This is just an argument that RTP is actually a poor choice as well, but 
I'm afraid it is too late for that.

> if we don't support the extension to use a single RTP session, we 
> don't know how many ICE sessions we need to set up until we know at 
> least how many top level media types we want to support. If we want to 
> support multiple RTP sessions for other reasons, we need similar 
> control of the number of ICE sessions set up.

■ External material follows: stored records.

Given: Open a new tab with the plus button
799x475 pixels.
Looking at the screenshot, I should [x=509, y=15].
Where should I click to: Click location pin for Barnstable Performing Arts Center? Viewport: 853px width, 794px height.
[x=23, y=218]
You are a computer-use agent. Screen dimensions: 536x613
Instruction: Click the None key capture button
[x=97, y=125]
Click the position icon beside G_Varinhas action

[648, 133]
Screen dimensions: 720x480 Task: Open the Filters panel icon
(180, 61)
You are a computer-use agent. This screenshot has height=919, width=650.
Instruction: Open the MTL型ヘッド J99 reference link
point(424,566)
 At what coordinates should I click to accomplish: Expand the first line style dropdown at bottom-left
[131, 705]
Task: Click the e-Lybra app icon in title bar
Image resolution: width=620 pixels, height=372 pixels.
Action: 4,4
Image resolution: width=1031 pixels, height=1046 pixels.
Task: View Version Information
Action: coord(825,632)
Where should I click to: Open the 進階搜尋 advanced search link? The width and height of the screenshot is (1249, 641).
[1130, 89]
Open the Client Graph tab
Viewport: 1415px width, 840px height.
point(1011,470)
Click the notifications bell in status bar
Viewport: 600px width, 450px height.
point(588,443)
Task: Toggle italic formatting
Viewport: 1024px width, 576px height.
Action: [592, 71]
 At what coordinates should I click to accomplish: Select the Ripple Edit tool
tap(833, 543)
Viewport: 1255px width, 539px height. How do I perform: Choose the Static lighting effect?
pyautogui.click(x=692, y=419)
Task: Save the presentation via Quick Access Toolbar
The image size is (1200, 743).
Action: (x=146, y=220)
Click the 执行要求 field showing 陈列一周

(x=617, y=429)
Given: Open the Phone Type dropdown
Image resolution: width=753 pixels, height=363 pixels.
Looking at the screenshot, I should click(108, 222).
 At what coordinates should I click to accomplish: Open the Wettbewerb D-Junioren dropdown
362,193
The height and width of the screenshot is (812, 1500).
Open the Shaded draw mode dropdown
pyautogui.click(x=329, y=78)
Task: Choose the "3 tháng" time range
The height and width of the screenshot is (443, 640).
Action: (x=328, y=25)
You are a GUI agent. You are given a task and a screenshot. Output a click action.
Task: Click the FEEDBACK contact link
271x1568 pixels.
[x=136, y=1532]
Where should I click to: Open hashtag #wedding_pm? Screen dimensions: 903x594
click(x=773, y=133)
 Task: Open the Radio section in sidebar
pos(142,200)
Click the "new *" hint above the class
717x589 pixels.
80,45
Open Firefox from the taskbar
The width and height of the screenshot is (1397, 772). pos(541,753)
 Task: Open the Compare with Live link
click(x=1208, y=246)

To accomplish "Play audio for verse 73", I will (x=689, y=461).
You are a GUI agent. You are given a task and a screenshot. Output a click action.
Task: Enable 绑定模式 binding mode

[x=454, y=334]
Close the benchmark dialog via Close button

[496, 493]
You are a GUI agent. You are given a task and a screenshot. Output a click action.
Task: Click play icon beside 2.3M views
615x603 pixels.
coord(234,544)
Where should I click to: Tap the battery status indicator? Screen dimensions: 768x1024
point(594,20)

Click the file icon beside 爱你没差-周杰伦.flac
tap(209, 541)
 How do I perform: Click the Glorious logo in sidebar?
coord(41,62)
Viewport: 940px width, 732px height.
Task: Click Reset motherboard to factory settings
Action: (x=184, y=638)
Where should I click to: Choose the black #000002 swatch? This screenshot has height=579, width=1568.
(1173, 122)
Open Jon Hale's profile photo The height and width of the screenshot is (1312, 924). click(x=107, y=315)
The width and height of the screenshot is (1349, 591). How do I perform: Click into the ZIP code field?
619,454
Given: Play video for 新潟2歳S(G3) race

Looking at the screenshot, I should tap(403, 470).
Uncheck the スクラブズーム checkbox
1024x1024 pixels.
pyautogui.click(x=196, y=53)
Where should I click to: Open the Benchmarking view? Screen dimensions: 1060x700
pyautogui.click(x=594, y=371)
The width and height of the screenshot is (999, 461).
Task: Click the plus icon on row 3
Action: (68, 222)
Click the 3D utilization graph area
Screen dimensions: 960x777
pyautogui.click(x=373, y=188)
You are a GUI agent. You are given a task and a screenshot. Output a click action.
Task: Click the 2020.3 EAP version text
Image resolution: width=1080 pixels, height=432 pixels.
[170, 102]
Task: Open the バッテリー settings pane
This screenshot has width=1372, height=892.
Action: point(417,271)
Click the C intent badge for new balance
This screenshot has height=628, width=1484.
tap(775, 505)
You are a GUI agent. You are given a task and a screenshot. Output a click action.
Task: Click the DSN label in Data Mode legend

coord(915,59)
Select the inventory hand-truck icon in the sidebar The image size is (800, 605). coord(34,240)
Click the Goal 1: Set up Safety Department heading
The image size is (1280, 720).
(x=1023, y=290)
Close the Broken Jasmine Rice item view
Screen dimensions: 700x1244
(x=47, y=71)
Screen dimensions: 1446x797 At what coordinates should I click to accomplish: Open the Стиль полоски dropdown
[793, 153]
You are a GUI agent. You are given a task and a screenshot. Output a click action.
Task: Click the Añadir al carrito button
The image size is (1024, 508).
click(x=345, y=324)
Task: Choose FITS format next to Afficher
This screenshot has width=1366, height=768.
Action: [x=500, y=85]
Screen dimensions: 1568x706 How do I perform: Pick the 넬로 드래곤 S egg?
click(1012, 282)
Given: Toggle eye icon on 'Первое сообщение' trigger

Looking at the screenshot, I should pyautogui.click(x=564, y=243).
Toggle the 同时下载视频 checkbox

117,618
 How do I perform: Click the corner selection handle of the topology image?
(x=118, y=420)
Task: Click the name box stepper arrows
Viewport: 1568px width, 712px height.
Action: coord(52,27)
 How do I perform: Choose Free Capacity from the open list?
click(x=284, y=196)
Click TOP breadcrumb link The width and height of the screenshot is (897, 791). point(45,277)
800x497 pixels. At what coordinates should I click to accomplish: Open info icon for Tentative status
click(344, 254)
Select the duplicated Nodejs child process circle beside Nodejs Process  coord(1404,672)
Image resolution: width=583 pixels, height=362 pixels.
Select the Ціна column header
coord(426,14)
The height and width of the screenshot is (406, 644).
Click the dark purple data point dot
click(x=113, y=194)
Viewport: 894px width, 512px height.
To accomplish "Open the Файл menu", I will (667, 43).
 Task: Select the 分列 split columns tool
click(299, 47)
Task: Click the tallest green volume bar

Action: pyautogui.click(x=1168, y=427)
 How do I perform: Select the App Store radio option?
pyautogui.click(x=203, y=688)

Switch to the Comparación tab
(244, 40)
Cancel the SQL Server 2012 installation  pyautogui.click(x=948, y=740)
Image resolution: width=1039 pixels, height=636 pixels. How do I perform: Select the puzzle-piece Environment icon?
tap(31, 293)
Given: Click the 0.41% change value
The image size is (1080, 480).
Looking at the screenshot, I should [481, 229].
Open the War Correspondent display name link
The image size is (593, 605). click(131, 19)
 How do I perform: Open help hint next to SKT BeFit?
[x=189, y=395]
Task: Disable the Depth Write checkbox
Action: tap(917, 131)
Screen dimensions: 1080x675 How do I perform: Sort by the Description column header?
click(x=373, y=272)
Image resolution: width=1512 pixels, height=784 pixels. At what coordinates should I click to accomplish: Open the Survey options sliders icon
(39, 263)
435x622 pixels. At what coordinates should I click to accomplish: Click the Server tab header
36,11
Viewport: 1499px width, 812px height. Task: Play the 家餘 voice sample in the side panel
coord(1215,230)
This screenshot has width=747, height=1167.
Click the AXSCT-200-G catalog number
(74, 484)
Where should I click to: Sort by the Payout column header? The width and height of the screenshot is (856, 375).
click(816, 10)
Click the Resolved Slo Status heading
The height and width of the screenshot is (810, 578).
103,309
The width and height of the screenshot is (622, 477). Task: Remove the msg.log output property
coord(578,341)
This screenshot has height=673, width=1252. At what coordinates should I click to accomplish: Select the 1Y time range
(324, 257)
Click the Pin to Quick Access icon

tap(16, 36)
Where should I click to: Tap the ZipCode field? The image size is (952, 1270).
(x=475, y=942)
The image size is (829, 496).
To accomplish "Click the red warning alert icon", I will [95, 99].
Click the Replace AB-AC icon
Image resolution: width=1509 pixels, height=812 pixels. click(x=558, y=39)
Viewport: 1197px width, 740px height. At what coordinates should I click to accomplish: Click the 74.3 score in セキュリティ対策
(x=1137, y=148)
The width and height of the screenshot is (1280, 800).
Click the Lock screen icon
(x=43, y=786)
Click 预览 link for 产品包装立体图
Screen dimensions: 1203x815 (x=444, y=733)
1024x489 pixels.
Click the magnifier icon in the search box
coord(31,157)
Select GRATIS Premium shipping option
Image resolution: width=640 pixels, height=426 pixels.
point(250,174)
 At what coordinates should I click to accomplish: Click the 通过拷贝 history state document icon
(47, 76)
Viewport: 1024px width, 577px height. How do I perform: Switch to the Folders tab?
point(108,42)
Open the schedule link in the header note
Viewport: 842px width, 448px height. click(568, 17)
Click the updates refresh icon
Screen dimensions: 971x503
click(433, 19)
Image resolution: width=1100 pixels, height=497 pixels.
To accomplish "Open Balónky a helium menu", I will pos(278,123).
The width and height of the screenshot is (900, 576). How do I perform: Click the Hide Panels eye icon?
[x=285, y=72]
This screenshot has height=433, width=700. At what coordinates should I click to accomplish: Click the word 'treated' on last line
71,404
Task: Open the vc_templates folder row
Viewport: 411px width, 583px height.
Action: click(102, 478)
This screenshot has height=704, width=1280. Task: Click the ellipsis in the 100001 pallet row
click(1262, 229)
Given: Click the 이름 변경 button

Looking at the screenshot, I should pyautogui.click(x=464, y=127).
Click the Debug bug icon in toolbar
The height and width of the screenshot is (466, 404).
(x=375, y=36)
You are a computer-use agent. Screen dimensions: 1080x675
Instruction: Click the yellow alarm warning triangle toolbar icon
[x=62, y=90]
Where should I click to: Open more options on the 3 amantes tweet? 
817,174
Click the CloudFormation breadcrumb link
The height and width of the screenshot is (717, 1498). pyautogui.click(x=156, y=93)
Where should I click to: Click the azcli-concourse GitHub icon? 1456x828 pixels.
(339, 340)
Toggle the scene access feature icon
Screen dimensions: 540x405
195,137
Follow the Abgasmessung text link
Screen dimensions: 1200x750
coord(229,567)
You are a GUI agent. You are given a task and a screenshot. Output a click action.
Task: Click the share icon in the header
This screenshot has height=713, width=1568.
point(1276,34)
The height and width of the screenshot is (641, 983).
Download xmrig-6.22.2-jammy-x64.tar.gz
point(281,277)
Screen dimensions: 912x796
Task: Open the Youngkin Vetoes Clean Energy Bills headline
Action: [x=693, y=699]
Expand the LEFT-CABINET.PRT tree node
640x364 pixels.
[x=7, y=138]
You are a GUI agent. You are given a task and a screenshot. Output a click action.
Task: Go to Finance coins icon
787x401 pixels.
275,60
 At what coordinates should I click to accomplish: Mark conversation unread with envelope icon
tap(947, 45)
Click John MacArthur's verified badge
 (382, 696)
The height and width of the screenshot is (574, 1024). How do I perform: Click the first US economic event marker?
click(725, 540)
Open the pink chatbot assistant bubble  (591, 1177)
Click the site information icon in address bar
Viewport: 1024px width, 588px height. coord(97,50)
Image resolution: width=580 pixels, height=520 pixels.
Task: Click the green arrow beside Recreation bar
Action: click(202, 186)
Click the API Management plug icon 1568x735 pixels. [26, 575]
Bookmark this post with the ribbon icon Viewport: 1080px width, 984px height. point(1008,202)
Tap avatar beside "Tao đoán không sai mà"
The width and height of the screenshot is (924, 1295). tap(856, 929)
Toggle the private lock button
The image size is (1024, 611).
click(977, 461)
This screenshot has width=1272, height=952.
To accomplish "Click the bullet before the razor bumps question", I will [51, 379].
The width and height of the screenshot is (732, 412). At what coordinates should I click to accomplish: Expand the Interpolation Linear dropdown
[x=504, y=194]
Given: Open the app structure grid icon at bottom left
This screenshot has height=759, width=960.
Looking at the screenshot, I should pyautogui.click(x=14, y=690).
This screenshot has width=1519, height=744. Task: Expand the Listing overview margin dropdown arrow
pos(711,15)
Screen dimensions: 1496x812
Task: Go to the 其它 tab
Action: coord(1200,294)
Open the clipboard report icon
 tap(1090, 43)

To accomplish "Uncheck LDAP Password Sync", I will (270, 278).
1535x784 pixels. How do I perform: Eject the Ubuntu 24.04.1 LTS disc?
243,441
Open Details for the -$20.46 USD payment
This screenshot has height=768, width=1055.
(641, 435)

But none of these examples actually shows that there's a requirement to 
combine the two into a single blob.

An easy solution to these examples, for instance, would be to exchange 
the codec-choosing blobs *first* and then, based on the results, examine 
the "encoder" and "decoder" objects to see how many transport streams 
they need attached. Or, even easier, when you wire the media 
encoding/decoding objects to the transport object, the transport object 
can know what it will need to be transporting and, once it receives an 
internal event that the codec and RTP parameters have been selected, it 
can fire an event to JavaScript containing the ICE setup blob.
>
> It illustrates that while a lot of the concerns of codecs and ICE 
> sessions are reasonably separate, the functions that manipulate RTP 
> sessions need access to both.
Actually this suggests to me that there's *three* blobs. One for codec 
parameters, one for RTP, and one for ICE.

Matthew Kaufman

ps. I understand the desire to have the codec selecting and codec 
parameter parts of this work in such a way that a pair of new browsers 
that have new codecs can automatically upgrade to the latest and 
greatest, even if the web site in between doesn't know about it... but 
that argument doesn't appear to apply to the RTP or ICE, which suggests 
that the "opaque blob" model isn't even required for 2/3rds of this.